Similarly, I had to change the docker image property names from the ones specified in the project's userdocs example:
--conf spark.kubernetes.driver.docker.image=kubespark/spark-driver:v2.2.0-kubernetes-0.5.0 \
--conf spark.kubernetes.executor.docker.image=kubespark/spark-executor:v2.2.0-kubernetes-0.5.0 \
to the ones specified in the documentation:
--conf spark.kubernetes.driver.container.image=kubespark/spark-driver:v2.2.0-kubernetes-0.5.0 \
--conf spark.kubernetes.executor.container.image=kubespark/spark-executor:v2.2.0-kubernetes-0.5.0 \
After these changes, the job was completed succesfully.

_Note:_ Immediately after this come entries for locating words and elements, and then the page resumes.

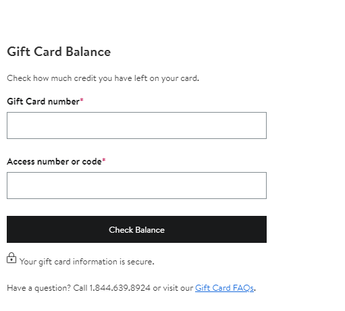345x311 pixels.
Task: Click the red asterisk beside Access number or code
Action: click(x=104, y=160)
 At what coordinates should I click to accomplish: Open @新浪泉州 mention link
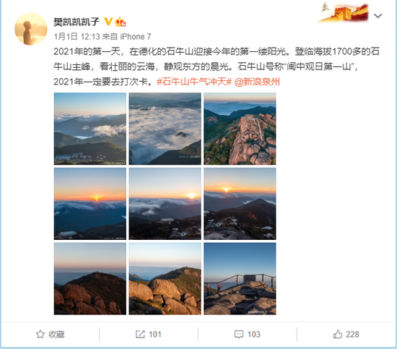tap(257, 82)
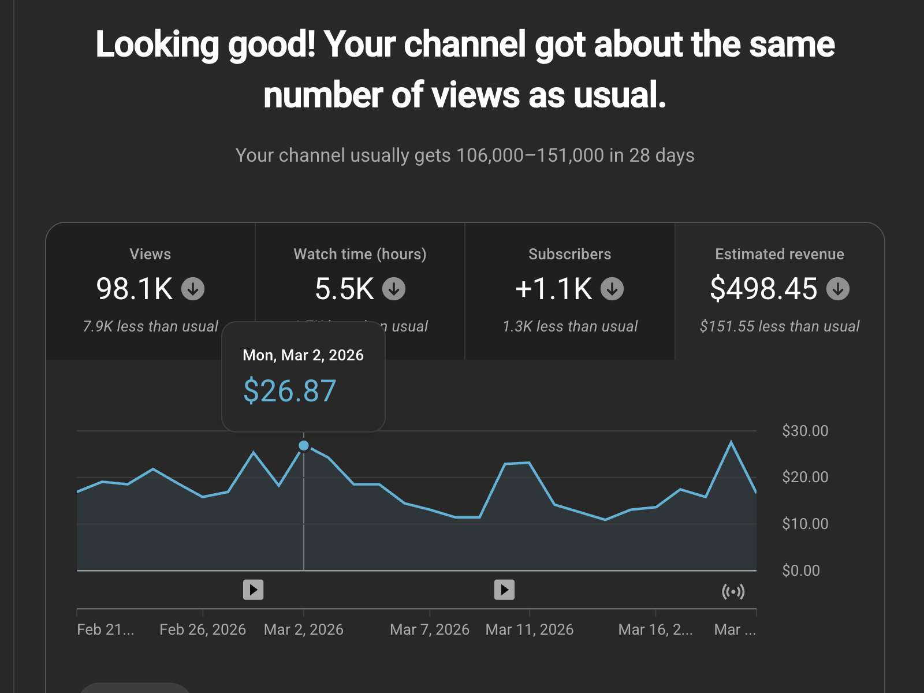Viewport: 924px width, 693px height.
Task: Click the Mar 7, 2026 axis date label
Action: pyautogui.click(x=429, y=629)
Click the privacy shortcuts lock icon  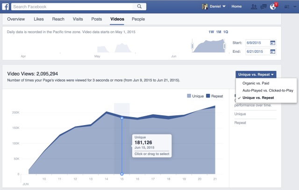tap(286, 7)
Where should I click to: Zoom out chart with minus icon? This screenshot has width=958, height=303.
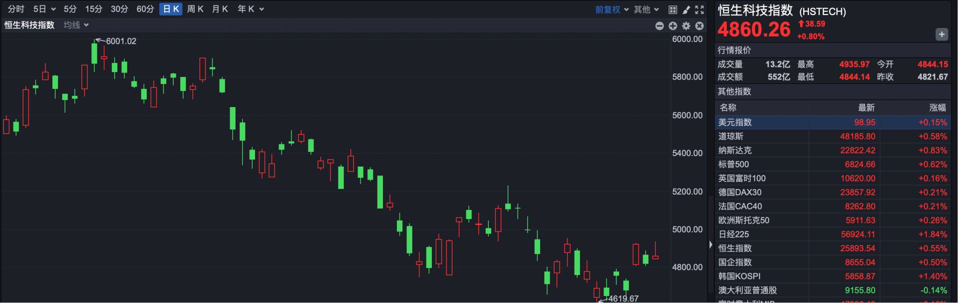click(659, 26)
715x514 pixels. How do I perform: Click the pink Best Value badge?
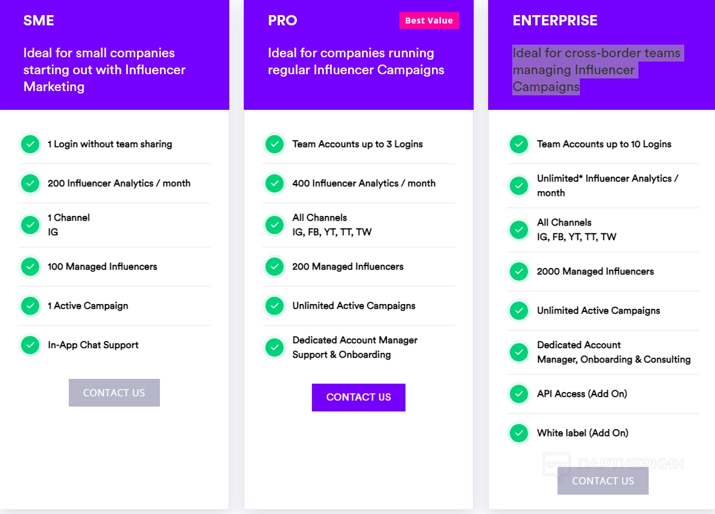tap(429, 21)
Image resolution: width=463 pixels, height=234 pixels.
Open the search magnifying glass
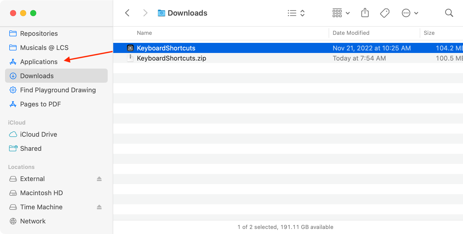click(x=449, y=13)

You might also need to make sure if you are building yourself that you added -Pkubernetes
to your Maven build line as otherwise K8S functionality will not be built
Also only some of the functionality available in this fork has been upstreamed and integrated into Spark 2.3.0 so any examples and documentation in this fork may not work against stock Apache Spark 2.3.0
I had the same issue, but setting the SPARK_HOME env didn't solve it for me. After checking the official documentation I used the --conf spark.kubernetes.namespace=default tag and worked.
We should note that the official documentation is for the official release of the feature in mainline Spark - for issues like this one, can we try using the official release instead of the fork? We have deprecated the work here in favor of upstream.
@patricia92fa
Didn't notice that. I guess I always had these default which were being passed:
On minikube:
bin/spark-submit \
--deploy-mode cluster \
--master k8s://https://192.168.99.100:8443 \
--kubernetes-namespace default \
--conf spark.executor.instances=5 \
--conf spark.app.name=spark-pi \
--conf spark.kubernetes.driver.docker.image=kubespark/spark-driver-py:v2.2.0-kubernetes-0.5.0 \
--conf spark.kubernetes.executor.docker.image=kubespark/spark-executor-py:v2.2.0-kubernetes-0.5.0 \
--jars local:///spark-2.2.0-k8s-0.5.0-bin-2.7.3/examples/jars/spark-examples_2.11-2.2.0-k8s-0.5.0.jar \
--py-files local:///spark-2.2.0-k8s-0.5.0-bin-2.7.3/examples/src/main/python/sort.py \
local:///spark-2.2.0-k8s-0.5.0-bin-2.7.3/examples/src/main/python/pi.py 10
I had to additionally set SPARK_HOME
to start running things.
@mccheah Working with the fork for python. Any timeline for for python API support in upstream yet?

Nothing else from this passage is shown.